Bir çocuğun gelişmesi için, ister ebeveyn ister vekil bakıcı olsun, sevgi dolu, besleyici bir bakıcının tutarlı ve sürekli bakımını deneyimlemesi gerekir. Böyle bir yetişkinin sağlayabileceği güvenlik ve destek, çocuğa stresle etkili bir şekilde başa çıkması için özgüven ve dayanıklılık verir.

Duygusal ve sosyal olarak olgunlaşmak için çocukların evin dışındaki insanlarla etkileşime girmesi gerekir. Bu etkileşimler tipik olarak yakın akrabalar, arkadaşlar, komşular ve çocuk bakım yerleri, okullar, ibadethaneler ve spor takımları veya diğer etkinliklerdeki insanlarla gerçekleşir. Bu etkileşimlerin doğasında var olan küçük stresler ve çatışmalarla başa çıkarak, çocuklar yavaş yavaş daha önemli stres faktörlerinin üstesinden gelme becerilerini kazanırlar. Çocuklar ayrıca hayatlarındaki yetişkinlerin sıkıntıyla nasıl başa çıktıklarını izleyerek öğrenirler.

Yetişkinler gibi çocuklar da kendi topluluklarının dışında meydana gelen olaylardan etkilenir. Örneğin, okullarda ve diğer halka açık yerlerde ya da etkinliklerde silahlı çatışmalar, her tür medya tarafından geniş bir şekilde yer alır ve çoğu çocuk, bunlar gerçekleştiğinde bir şekilde onlar hakkında bilgi alır. Özellikle okulda silahlı saldırılar, televizyon, radyo ve gazeteler gibi geleneksel medya platformlarında ve haber ve tartışma siteleri gibi dijital medya platformlarında ve Facebook, Twitter ve Instagram gibi sosyal medyada çok yer almaktadır.

Çocuğun yaşı büyüdükçe, çocuğun bu olaylarla ilgili bilgilere erişimi de artar.
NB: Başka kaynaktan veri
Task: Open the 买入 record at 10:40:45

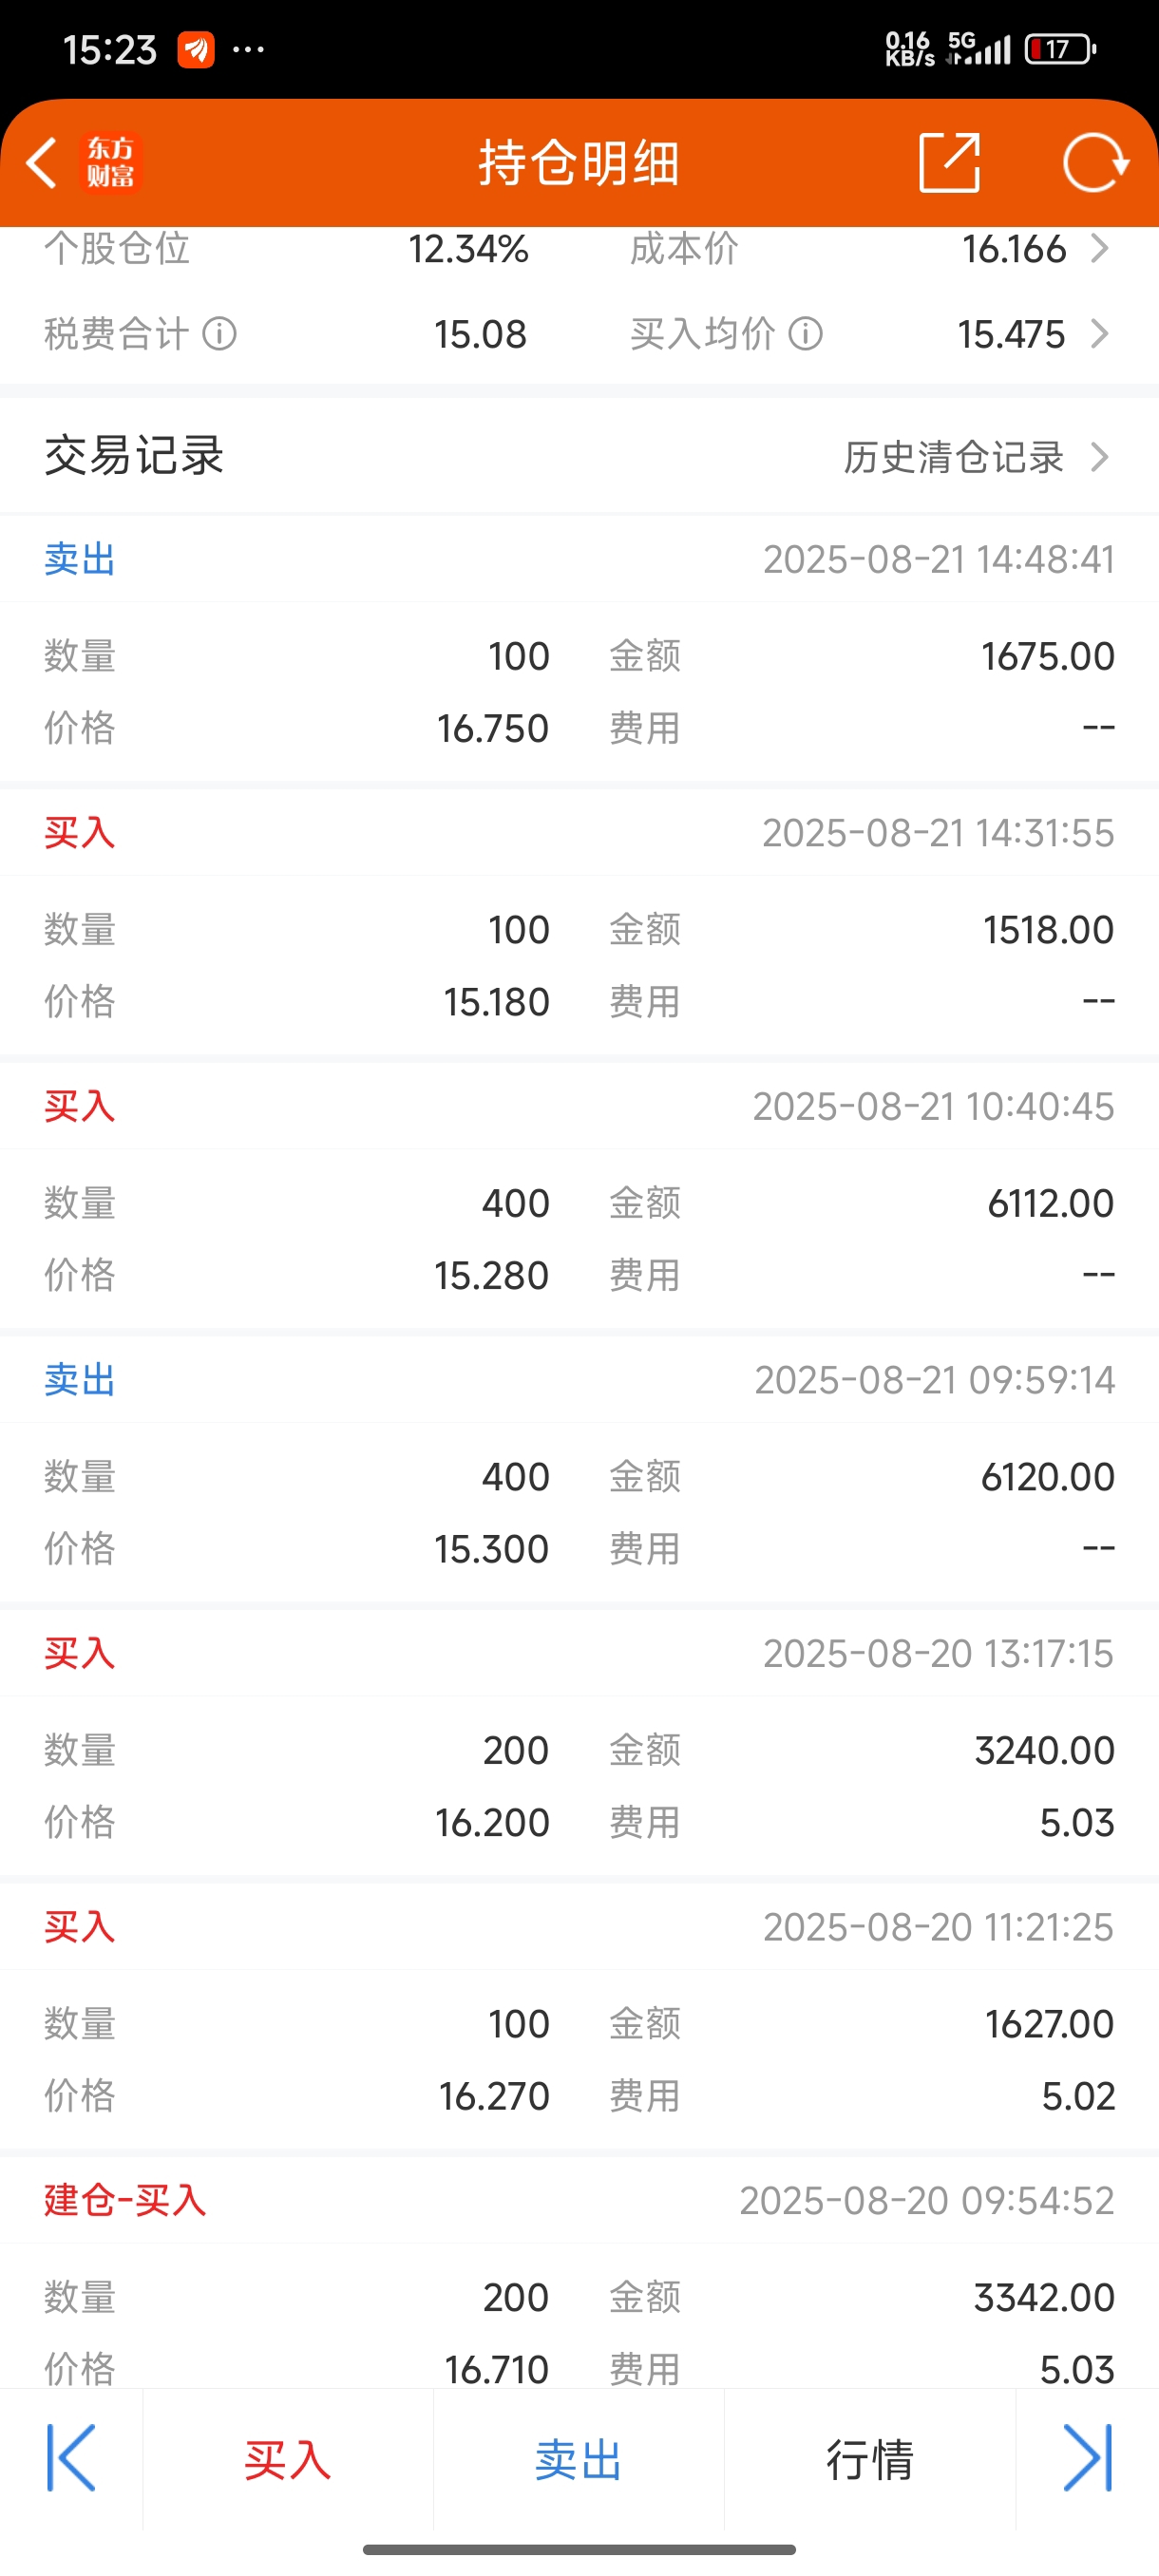Action: pyautogui.click(x=579, y=1196)
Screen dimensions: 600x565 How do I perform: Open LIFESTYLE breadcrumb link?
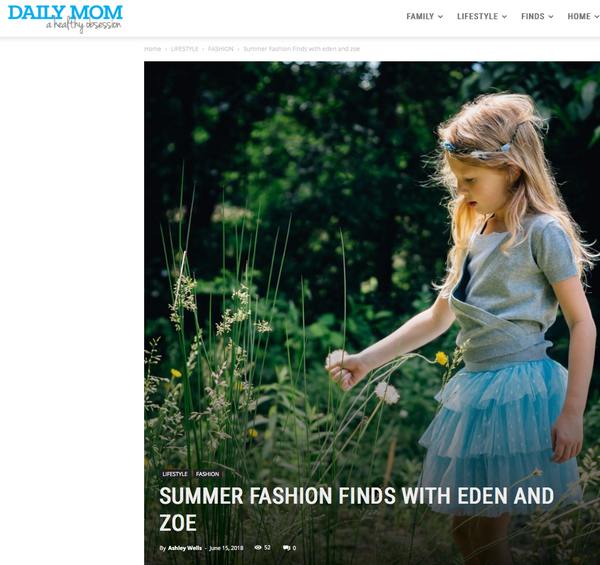coord(184,49)
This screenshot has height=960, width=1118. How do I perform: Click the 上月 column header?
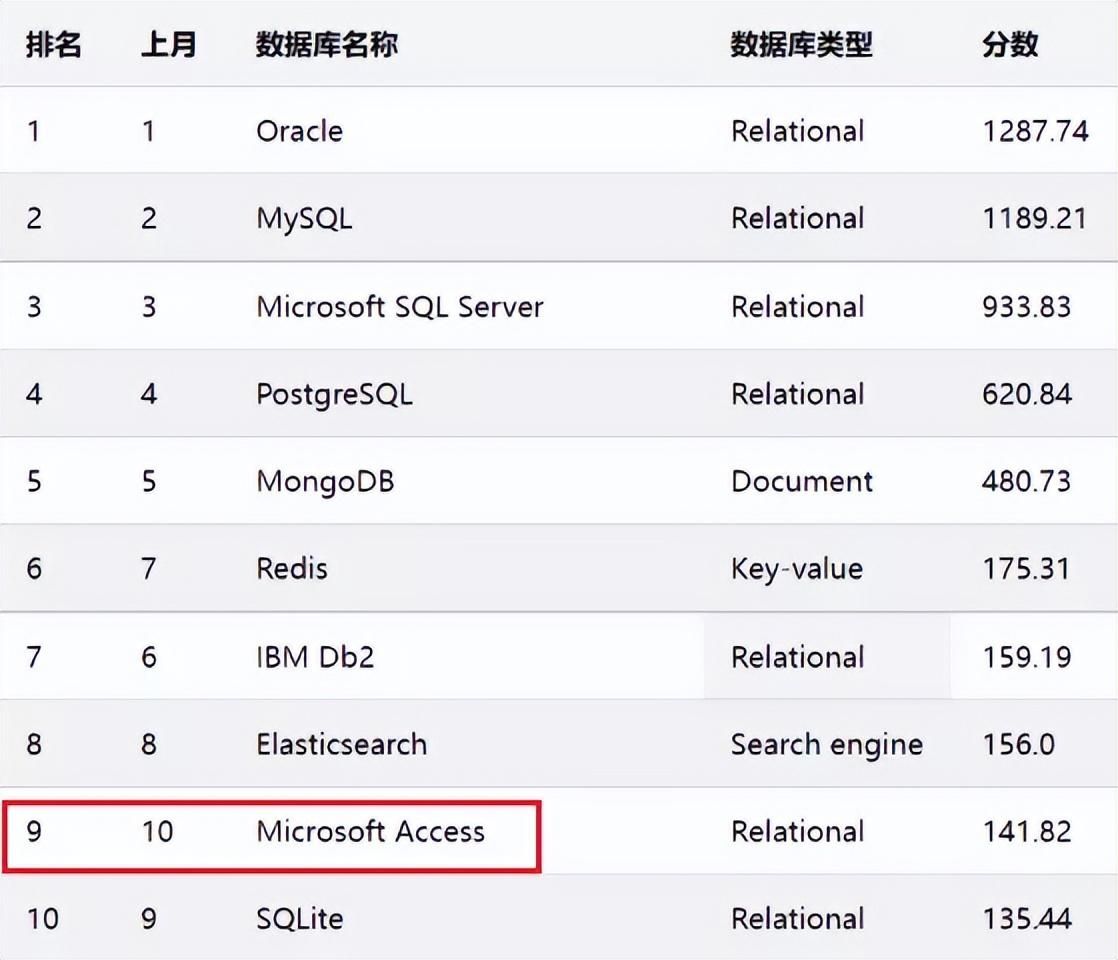point(168,45)
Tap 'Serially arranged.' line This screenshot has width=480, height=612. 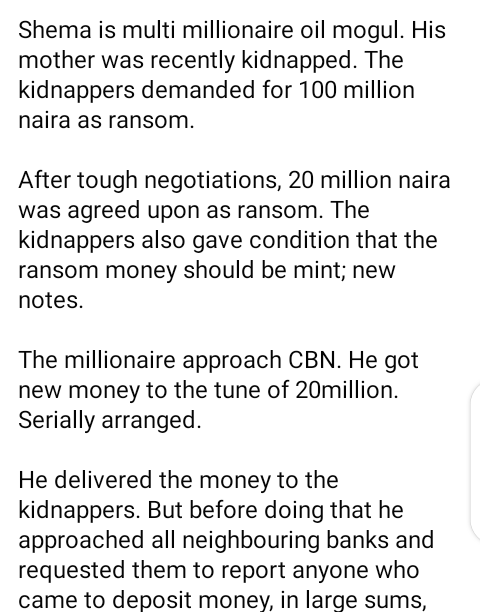tap(110, 421)
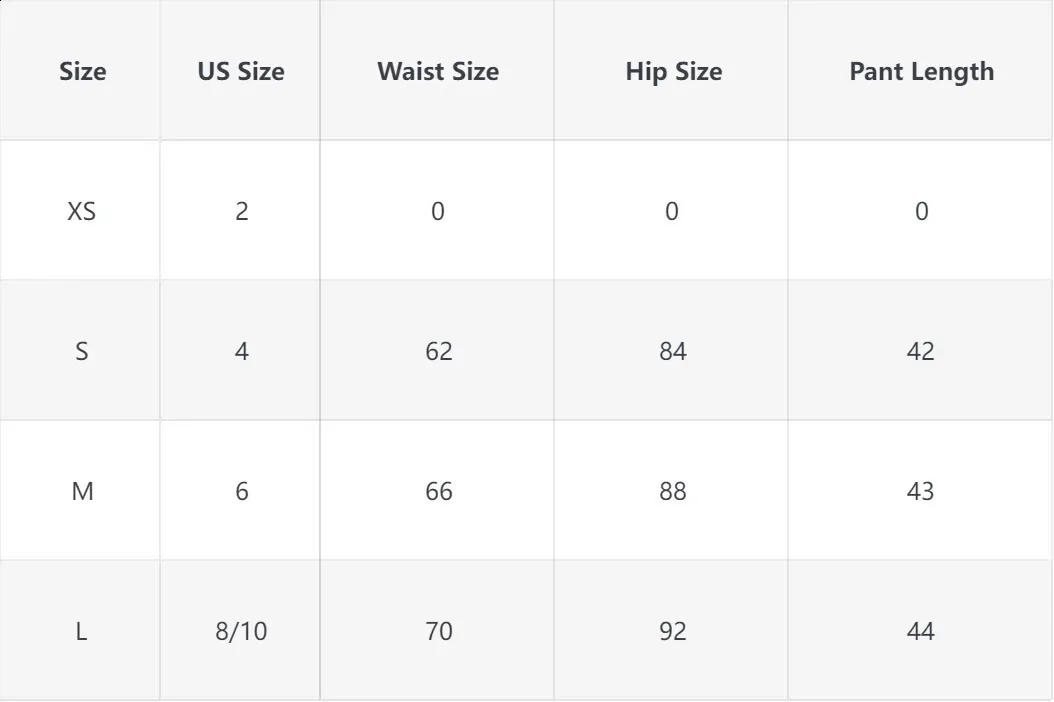Screen dimensions: 1054x702
Task: Click US size 8/10 cell
Action: (x=241, y=631)
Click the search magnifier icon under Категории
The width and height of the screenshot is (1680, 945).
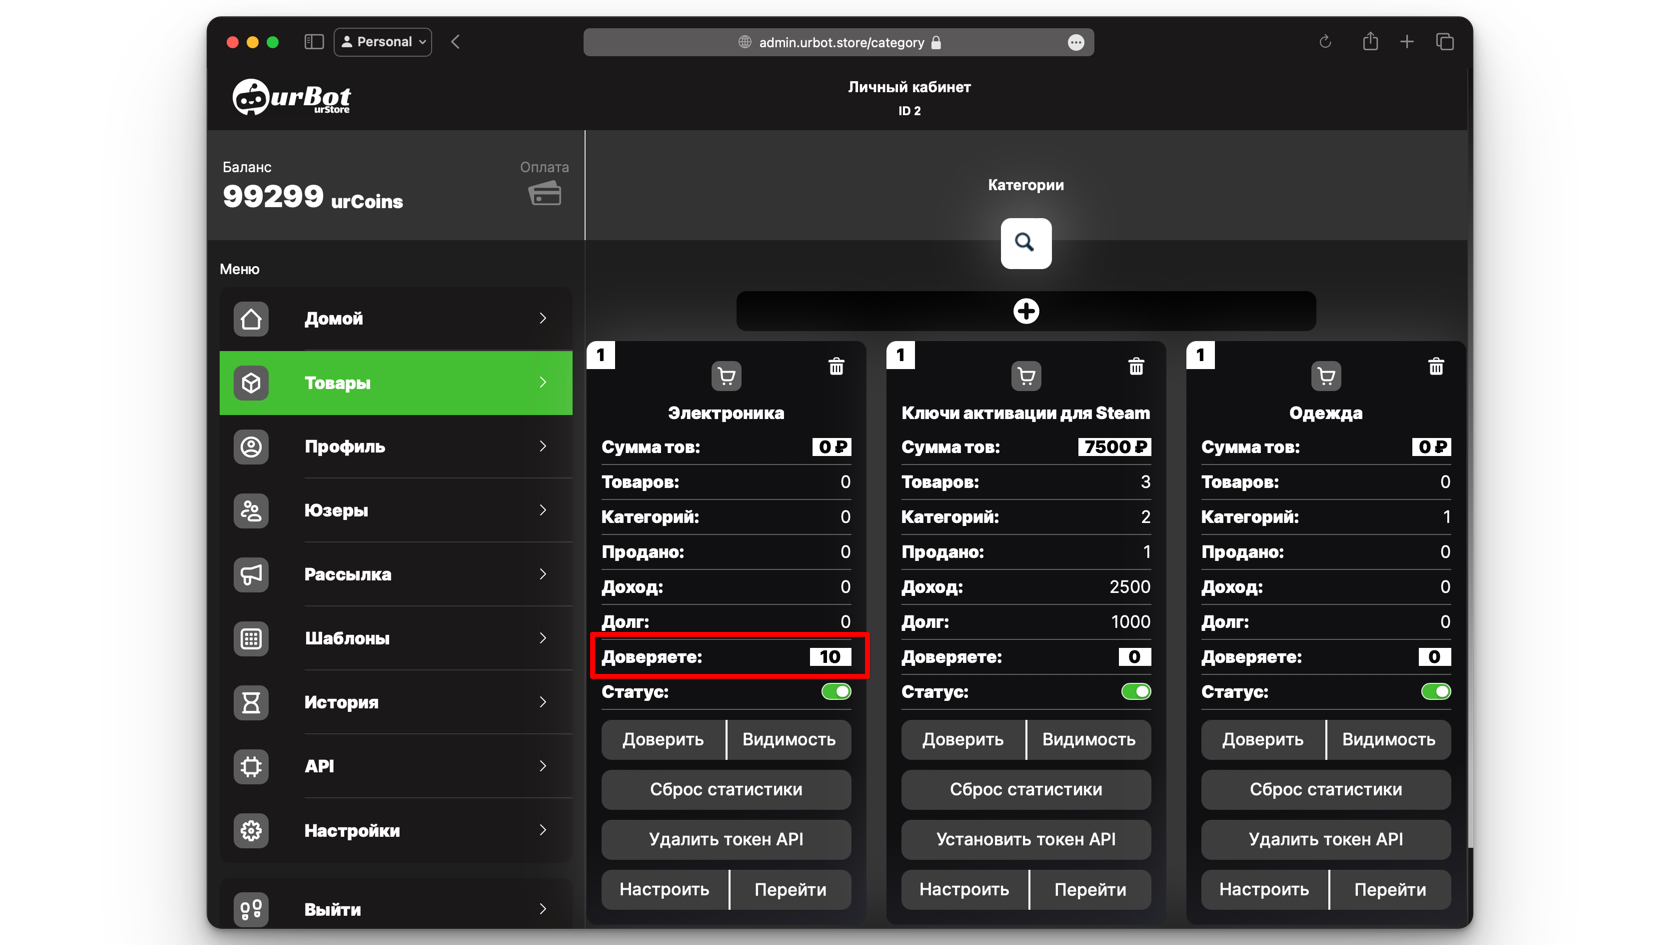[1025, 243]
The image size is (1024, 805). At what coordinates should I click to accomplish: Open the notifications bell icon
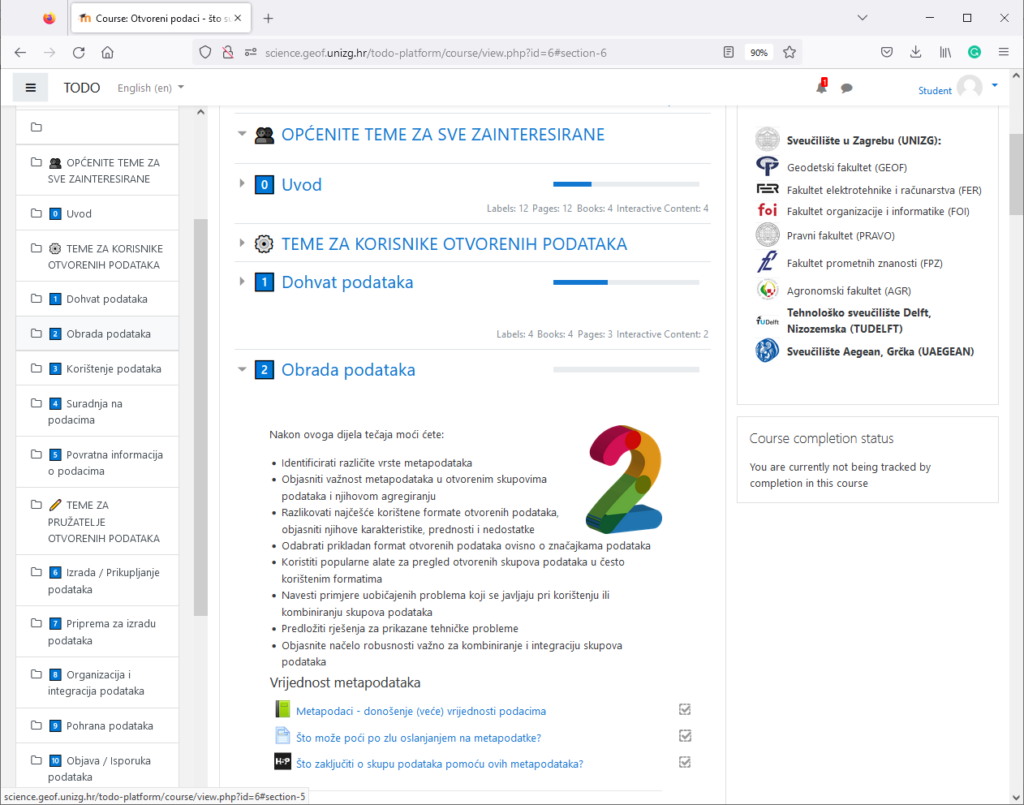[x=821, y=88]
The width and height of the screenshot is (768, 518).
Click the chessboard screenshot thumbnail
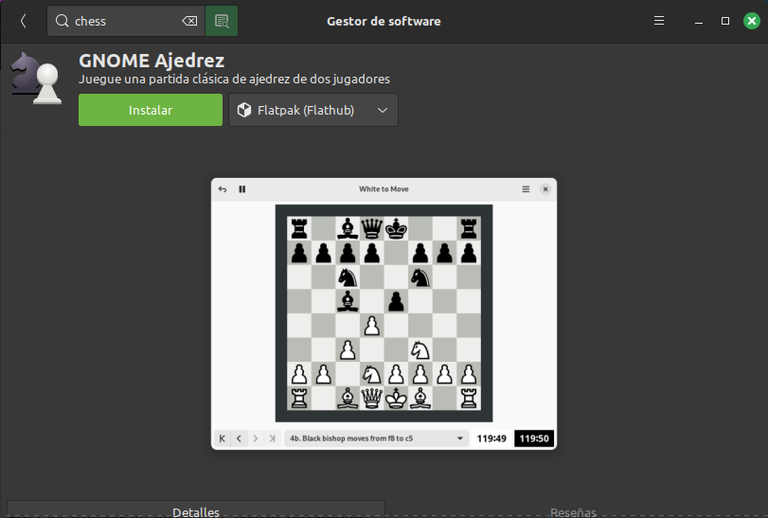tap(384, 314)
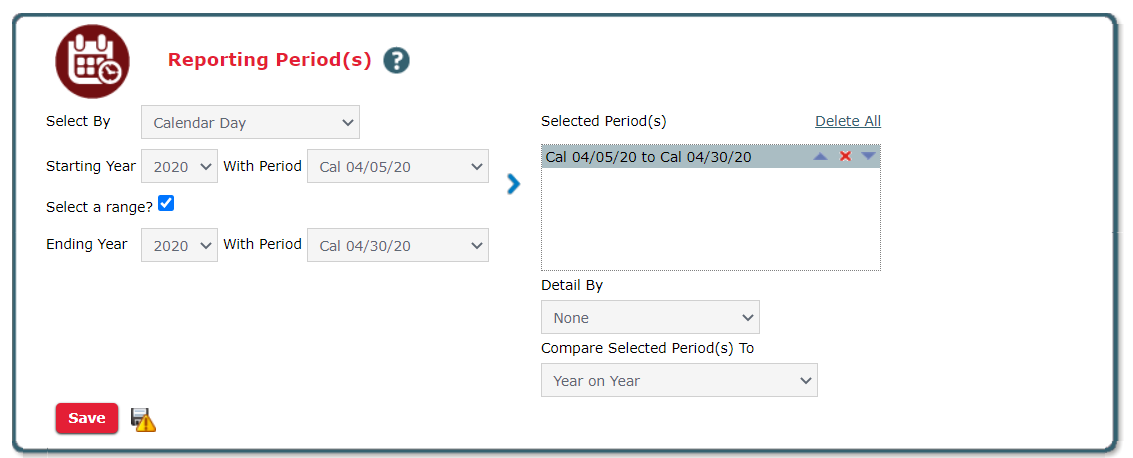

Ek olarak, göç ve silah kontrolü gibi kutuplaştırıcı konulara ilişkin siyasi farklılıklara ilişkin açıklamalar, genellikle çeşitli medya tarafından son derece agresif ve kutuplaştırıcı bir dil kullanılarak sunulur. Sağlık sigortası gibi konular bile genellikle aşırı duygusal veya düşmanca bir tavırla tartışılır.

Bu şekilde iletilen bu tür bilgiler herkes için endişe verici olabilir ama özellikle çocuklar için stresli ve zarar verici olabilir. Ebeveynler, çocuklarının ev dışında ne duyduğunu bile bilmeyebilecekleri için çocuklarının stresini azaltamayabilir veya herhangi bir zararı sınırlayamayabilirler.

Çocuklar olgunlaşarak ergenlere ve genç yetişkinlere dönüştükçe, düşünce ve eylemlerde kendi bağımsızlık duygularını geliştirirler. Ana-babalar, okullar ve dini kurumlarla birlikte, her zaman çocukların eğitimini yönlendirmek ve inançlarını geliştirmelerine yardımcı olmakla görevlendirilmiştir. Çocukların düşünceleri ve inançları da dış etkilerle şekillenir.

Önde gelen dış etkilerden biri sosyal medyadır. Sosyal medyanın etkisinin son birkaç yılda patlamasıyla birlikte, çocuklar akıllı telefonlar, tabletler, dizüstü bilgisayarlar, akıllı saatler ve diğer mobil cihazlar aracılığıyla daha önce hiç olmadığı kadar bilgiye ve yanlış bilgilere erişebilmektedir. Ebeveynler ve bakıcılar, çocuklarının maruz kaldığı bilgi kaynaklarının çoğu zaman farkında değildir ve çoğu zaman bu önemli etkileri kontrol etme fırsatlarına sahip değildir. Küçük çocukların çoğu için yanlış, uygunsuz veya ebeveyn değerleri ile tutarsız bilgilere erişmek kolaydır.

Tüm ebeveynlerin ve bakıcıların, çocuklarının bilgi aldığı tüm kaynakların farkında olmaları zorunludur. Farkındalık en iyi şekilde, çocuklarla açık tartışmalar yaparak, çevrimiçi etkinliklerin ebeveyn tarafından izlenmesiyle ve gerektiğinde uygunsuz içeriğe erişimin sınırlandırılmasıyla sağlanır.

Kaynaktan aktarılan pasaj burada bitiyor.